The PowerMaxOS iSCSI target model has been designed to meet customer demands regarding control and isolation of resources, as well as providing a platform for greater physical port utilization and efficiencies. The PowerMaxOS iSCSI target model accomplishes this by the following key design principles:
- PowerMaxOS groups director CPU resources (cores) together into logical pools. Each director dynamically allocates these pooled CPU resources to meet the workload demands placed upon the different types of front end and back-end connectivity options the director supports. These connectivity options and the resources they use are called “emulation instances.” PowerMaxOS supports iSCSI using the “SE instance.” A PowerMax director can have only one SE instance. The SE instance is dynamically allocated a certain number of cores, which are used to process the total amount of TCP traffic coming in through the director’s 10/25 GbE ports.

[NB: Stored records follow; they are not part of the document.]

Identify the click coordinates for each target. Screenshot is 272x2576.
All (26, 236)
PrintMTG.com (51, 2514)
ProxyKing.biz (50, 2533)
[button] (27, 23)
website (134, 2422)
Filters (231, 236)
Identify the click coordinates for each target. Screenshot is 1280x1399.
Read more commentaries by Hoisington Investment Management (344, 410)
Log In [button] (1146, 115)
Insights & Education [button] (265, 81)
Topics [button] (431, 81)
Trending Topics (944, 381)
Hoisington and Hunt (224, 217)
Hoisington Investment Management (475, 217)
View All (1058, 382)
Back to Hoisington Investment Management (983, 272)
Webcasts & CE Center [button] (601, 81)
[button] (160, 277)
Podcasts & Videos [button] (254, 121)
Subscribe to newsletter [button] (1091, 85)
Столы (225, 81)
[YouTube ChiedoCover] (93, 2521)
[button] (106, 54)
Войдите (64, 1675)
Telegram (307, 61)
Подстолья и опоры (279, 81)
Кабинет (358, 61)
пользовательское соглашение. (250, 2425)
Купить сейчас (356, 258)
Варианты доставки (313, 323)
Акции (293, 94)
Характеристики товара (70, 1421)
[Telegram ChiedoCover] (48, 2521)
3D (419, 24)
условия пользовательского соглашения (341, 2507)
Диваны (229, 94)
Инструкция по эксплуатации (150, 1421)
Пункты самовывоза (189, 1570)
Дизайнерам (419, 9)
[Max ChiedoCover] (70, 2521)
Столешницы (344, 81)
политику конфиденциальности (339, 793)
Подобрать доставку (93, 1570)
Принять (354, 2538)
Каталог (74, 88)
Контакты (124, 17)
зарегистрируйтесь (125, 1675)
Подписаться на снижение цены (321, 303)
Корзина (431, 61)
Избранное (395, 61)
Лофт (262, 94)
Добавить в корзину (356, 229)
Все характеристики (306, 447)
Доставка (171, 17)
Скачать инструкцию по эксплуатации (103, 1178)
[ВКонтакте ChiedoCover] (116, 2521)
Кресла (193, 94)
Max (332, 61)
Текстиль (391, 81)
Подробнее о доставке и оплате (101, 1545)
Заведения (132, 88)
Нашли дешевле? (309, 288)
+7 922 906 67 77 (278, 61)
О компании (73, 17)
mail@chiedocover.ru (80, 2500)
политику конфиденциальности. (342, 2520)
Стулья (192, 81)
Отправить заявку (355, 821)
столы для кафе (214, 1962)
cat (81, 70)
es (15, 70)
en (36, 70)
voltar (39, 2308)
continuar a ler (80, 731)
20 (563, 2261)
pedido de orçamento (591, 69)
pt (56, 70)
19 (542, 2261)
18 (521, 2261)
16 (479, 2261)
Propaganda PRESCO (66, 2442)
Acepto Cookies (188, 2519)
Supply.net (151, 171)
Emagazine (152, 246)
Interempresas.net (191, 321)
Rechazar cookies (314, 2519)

- Virtualization of the physical port. Users can create multiple iSCSI target nodes and IP interfaces for an individual port, which provides:
- Individual iSCSI targets can be assigned one or more IP interfaces, which define access network paths for hosts to reach the target node.
- The implementation supports configuration of routing and VLANs for traffic isolation.
- Storage side Quality of Service (QoS) is implemented at storage group (SG) level using host I/O limits and PowerMaxOS service levels.
Note: PowerMaxOS supports Ethernet PAUSE flow control; however, priority flow control (PFC) and data center bridging (DCB) are not supported.